Gośćmi redaktor Katarzyny Gójskiej w programie „W punkt na antenie Telewizji Republika byli dziś posłowie: Mirosław Suchoń (Koalicja Obywatelska) oraz Marek Suski (Prawo i Sprawiedliwość).
Na początek prowadząca zapytała swoich rozmówców o dzisiejszą wypowiedź prezydenta Warszawy i kandydata KO na urząd głowy państwa, Rafała Trzaskowskiego, na temat Wojsk Obrony Terytorialnej. Wcześniej był krytyczny wobec tej formacji, dziś okazuje się, że zmienił zdanie.
– Od początku mówiliśmy o tym, że WOT, tak jak widział je Antoni Macierewicz, czyli komponent wysyłany na starcie z wojskami specjalnymi ewentualnego agresora, to jest pomyłka. Od tego są wojska profesjonalne, zawodowe. Zupełnie inaczej widzieliśmy jednak ten komponent obywatelski, który właśnie można nazwać wojskami terytorialnymi- ocenił poseł Suchoń.
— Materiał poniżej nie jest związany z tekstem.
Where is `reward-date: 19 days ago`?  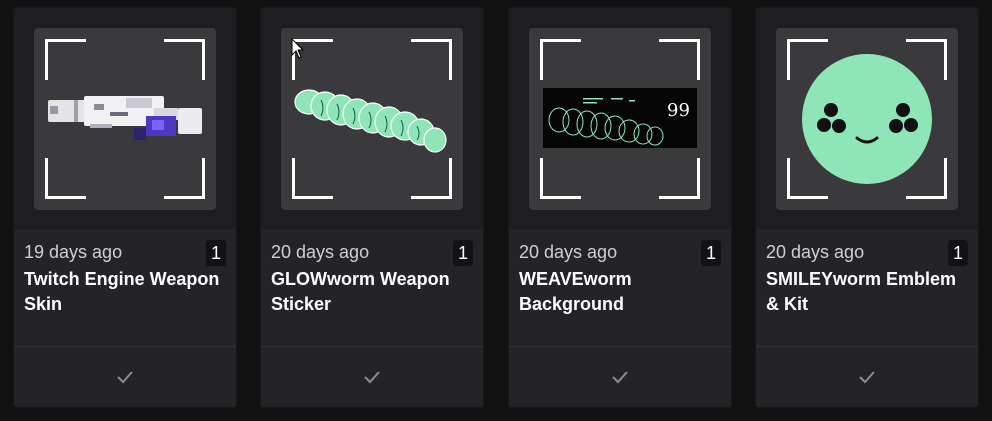 reward-date: 19 days ago is located at coordinates (74, 252).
– Wojska, które spełniają na co dzień rolę takiego wsparcia lokalnej społeczności, w przypadku różnego rodzaju problemów i kataklizmów, to jest to miejsce, gdzie one funkcjonują znakomicie. Natomiast tworzenie takiego wojska, które miało być przybocznym wojskiem Antoniego Macierewicza, wyposażanie go w najnowszy sprzęt, ignorując wojska zawodowe, uznawaliśmy i uznajemy za błąd.
-Panie pośle, ale państwo nie byli za tym, żeby zmienić charakter tych wojsk. Zostawię już na boku to, że mówi pan, iż WOT miały być rzucone przeciwko siłom specjalnym ewentualnego agresora, bo takiego zapisu nigdzie pan nie znajdzie, ale wyście chcieli te wojska likwidować – wskazała redaktor Gójska.
– My już na posiedzeniu komisji z udziałem ówczesnego szefa MON Antoniego Macierewicza mówiliśmy, że te wojska muszą mieć swoje miejsce w całej strukturze, jednak nie można zastępować nimi sił zawodowych, specjalnych. W tej sprawie nasze zdanie jest wciąż takie samo i nasz sprzeciw był głośno wyrażany właśnie dlatego- podkreślił polityk Koalicji Obywatelskiej.
– Przed każdymi wyborami obserwujemy, jak formacje lewackie czy Platforma Obywatelska albo Nowoczesna, jak sama siebie nazwała, zmieniają swoje zdanie. Te partie przybierają owczą skórę, tak jak ten wilk, co się podkrada pod owieczki, oni podkradają się pod wyborców. To przykład jak z przysłowia: „Diabeł ubrał się w ornat i ogonem na mszę dzwoni”- ocenił poseł Suski.
– Politycy Koalicji Obywatelskiej jeszcze do niedawna mówili, że Obrona Terytorialna to tacy „niepełnosprawni” żołnierze, że te wojska trzeba zlikwidować. A teraz są już inne opowieści, bo zbliżają się wybory. I rzeczywiście, ci ludzie, którzy wstąpili do WOT z pobudek patriotycznych, poczuli się niepotrzebni, obawiali się, że ta formacja zostanie zlikwidowana, więc trzeba było stworzyć im nadzieję, ułudę, a po wyborach będzie jak zawsze- dodał.
– PO to jest taka formacja, która kłamie, kłamała i kłamać będzie. Tak samo oszukiwali przed wyborami w sprawie wieku emerytalnego, chcieli nawet podawać nas do sądu, a po wyborach okazało się, ze podwyższyli. Podobnie było ze stoczniami, zlikwidowali je po wyborach i wysłali pracowników na kursy dla psich fryzjerów- wskazał parlamentarzysta PiS.
– To formacja, która posługuje się oszustwem po to, aby zdobyć władzę, a po wyborach robi zupełnie coś innego. I wtedy mówi: a, przed wyborami to wiadomo, każdy opowiada bajki, żeby oszukać- podkreślił Marek Suski.